[Extract Boundary: Start]

Flexible modeling of nonnegative continuous data: Box-Cox symmetric regression and its zero-adjusted extension
Rodrigo M. R. de Medeiros, Francisco F. Queiroz
TL;DR
The paper tackles modeling of skewed positive data with a substantial mass at zero by introducing Box-Cox symmetric (BCS) distributions and their zero-adjusted extension (ZABCS). It develops regression formulations that link the scale and dispersion parameters to covariates via monotone links, and implements a two-stage maximum likelihood estimation that separates the discrete zero component from the continuous positive part. Key contributions include a formalization of BCS regression and ZABCS regression, diagnostic tools such as quantile residuals and local influence measures, and an R package named BCSreg that provides flexible fitting and diagnostics. The empirical application to basic education expenditure demonstrates the method’s ability to capture both the zero-inflation and the heavy-tailed, right-skewed positive expenditures, with ZABCLOII offering superior fit among competitors. Overall, the work broadens the toolkit for analyzing zero-inflated positive data and supplies practical software for applied researchers and policy analysis, supported by simulations and diagnostics.

[Extract Boundary: End]

> **Directions**:
(A) Decide whether each statement agrees with the Box-Cox regression summary: (i) the estimation treats the zero component and the positive part together in a single stage; (ii) the accompanying software is an R package called BCSreg; (iii) in the empirical application, ZABCLOII fit better than its competitors. Answer yes or no for each, quoting the words of the summary that settle it.
(B) Extend the Box-Cox regression summary by writing what would come after its last sentence.
The material plays no part in what follows.

[Provided material Boundary: Start]

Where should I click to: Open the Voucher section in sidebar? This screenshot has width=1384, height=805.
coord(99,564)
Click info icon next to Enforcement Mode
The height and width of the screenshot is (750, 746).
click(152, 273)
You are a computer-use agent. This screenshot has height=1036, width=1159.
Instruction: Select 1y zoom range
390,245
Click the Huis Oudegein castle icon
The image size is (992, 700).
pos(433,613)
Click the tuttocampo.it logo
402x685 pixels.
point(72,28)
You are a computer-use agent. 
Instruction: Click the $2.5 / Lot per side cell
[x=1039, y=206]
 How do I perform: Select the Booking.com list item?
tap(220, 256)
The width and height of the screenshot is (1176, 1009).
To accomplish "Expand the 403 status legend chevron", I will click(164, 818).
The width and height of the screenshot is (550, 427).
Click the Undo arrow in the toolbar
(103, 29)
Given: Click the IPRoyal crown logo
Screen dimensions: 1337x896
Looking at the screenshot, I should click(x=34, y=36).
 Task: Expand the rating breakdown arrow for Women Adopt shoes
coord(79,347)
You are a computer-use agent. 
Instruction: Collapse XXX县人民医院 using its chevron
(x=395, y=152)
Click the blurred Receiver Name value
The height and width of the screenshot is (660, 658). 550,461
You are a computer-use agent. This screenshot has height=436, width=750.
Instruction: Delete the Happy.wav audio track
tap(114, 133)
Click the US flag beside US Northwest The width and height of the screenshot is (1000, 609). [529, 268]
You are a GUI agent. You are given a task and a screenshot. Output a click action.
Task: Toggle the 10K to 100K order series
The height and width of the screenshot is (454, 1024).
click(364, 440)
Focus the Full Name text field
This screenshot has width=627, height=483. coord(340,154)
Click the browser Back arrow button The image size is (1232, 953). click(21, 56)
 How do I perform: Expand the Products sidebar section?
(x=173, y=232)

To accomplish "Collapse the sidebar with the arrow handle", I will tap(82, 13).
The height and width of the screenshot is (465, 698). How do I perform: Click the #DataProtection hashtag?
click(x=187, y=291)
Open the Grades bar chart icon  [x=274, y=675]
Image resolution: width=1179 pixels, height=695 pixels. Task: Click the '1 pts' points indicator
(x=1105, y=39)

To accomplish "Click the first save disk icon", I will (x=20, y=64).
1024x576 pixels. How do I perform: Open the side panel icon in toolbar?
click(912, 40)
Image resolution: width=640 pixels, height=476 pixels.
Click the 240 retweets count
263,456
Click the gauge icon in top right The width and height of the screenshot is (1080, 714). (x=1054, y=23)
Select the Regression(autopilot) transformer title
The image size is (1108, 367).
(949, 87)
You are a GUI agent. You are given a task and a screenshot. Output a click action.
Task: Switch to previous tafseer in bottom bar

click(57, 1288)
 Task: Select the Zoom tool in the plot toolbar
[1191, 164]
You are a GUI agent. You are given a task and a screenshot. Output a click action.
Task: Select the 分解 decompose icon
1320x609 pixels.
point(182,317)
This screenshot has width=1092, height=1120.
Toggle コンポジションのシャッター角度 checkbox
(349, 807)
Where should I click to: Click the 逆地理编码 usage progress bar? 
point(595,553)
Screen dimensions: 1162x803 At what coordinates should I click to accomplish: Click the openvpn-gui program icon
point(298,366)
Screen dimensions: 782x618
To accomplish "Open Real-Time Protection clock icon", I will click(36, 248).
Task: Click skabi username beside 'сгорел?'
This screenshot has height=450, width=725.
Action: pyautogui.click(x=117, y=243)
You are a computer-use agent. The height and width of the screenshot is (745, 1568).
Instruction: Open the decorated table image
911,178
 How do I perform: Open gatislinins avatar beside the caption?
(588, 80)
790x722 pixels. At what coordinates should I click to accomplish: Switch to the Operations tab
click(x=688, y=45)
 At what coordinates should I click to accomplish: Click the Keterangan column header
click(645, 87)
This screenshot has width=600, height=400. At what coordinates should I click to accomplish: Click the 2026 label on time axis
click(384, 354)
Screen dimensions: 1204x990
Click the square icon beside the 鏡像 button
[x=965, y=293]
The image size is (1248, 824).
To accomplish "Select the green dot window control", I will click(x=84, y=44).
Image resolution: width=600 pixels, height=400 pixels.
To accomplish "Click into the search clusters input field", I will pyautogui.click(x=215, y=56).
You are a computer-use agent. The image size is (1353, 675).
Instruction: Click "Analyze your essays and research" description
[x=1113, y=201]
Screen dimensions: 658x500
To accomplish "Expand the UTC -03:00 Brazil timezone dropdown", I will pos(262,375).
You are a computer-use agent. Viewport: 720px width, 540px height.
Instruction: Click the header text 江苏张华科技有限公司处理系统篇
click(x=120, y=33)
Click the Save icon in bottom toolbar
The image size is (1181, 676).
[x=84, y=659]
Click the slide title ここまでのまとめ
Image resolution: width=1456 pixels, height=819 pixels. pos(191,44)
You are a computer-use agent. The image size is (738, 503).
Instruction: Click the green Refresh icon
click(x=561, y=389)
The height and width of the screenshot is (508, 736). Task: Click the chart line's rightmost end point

[Provided material Boundary: End]

> **Task responses**:
(A)
(i) No: "implements a two-stage maximum likelihood estimation that separates the discrete zero component from the continuous positive part"
(ii) Yes: "an R package named BCSreg that provides flexible fitting and diagnostics"
(iii) Yes: "with ZABCLOII offering superior fit among competitors"

(B)
Abstract
The Box-Cox symmetric distributions constitute a broad class of probability models for positive continuous data, offering flexibility in modeling skewness and tail behavior. Their parameterization allows a straightforward quantile-based interpretation, which is particularly useful in regression modeling. Despite their potential, only a few specific distributions within this class have been explored in regression contexts, and zero-adjusted extensions have not yet been formally addressed in the literature. This paper formalizes the class of Box-Cox symmetric regression models and introduces a new zero-adjusted extension suitable for modeling data with a non-negligible proportion of observations equal to zero. We discuss maximum likelihood estimation, assess finite-sample performance through simulations, and develop diagnostic tools including residual analysis, local influence measures, and goodness-of-fit statistics. An empirical application on basic education expenditure illustrates the models' ability to capture complex patterns in zero-inflated and highly skewed nonnegative data. To support practical use, we developed the new BCSreg R package, which implements all proposed methods.